Search the records for the string "will" and return each line that has it.

-- Opening Marker --

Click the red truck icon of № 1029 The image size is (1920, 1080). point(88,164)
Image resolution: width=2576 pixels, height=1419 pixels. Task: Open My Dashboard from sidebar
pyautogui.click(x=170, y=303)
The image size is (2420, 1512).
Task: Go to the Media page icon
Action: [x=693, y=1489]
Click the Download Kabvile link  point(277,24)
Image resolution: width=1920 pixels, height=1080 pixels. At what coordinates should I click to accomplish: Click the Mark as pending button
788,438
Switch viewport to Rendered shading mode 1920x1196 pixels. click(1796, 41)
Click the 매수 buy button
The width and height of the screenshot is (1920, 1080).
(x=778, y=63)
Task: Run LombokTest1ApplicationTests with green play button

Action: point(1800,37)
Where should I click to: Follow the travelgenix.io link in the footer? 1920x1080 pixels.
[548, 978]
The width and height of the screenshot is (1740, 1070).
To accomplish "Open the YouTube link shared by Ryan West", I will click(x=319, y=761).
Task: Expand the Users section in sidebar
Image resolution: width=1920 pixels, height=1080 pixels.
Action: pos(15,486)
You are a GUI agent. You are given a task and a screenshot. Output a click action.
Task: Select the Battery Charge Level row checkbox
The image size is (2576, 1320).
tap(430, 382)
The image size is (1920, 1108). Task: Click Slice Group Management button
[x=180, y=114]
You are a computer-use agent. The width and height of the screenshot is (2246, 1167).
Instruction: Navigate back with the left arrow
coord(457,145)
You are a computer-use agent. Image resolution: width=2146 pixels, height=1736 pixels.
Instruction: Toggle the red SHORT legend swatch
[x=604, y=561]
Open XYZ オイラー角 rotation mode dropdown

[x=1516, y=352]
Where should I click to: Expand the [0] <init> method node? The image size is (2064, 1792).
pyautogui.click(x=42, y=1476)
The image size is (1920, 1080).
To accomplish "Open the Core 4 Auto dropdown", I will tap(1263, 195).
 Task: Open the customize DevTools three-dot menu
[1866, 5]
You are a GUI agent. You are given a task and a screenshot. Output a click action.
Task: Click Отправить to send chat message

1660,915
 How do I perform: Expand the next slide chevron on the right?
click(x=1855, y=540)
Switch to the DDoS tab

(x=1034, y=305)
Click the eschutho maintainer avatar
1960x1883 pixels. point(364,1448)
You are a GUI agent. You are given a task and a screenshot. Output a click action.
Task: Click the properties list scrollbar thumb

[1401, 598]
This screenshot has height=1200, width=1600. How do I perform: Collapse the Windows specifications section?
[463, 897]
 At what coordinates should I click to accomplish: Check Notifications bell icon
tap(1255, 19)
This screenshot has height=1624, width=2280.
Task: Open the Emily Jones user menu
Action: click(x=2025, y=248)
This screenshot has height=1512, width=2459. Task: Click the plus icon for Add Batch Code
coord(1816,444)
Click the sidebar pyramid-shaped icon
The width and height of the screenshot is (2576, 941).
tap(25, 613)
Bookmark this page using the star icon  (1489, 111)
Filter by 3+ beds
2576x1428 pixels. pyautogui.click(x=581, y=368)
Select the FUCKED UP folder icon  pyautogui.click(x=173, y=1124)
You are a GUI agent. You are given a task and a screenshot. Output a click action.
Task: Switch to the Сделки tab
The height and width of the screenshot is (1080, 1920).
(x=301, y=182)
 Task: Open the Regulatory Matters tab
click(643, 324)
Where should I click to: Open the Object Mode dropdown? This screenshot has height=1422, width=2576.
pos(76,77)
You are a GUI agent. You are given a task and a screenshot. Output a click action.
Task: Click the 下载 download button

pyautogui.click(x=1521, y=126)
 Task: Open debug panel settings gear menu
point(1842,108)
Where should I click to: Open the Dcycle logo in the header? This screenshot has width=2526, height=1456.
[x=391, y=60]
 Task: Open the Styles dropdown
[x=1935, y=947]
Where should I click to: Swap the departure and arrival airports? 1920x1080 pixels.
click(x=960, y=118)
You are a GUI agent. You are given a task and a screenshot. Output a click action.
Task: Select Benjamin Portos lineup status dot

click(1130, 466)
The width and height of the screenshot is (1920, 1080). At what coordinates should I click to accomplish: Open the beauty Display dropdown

-- Closing Marker --

• [EXERCISE ANSWER]
To accomplish "Open the YouTube link shared by Ryan West", I will click(x=319, y=761).
To accomplish "Open the Core 4 Auto dropdown", I will tap(1263, 195).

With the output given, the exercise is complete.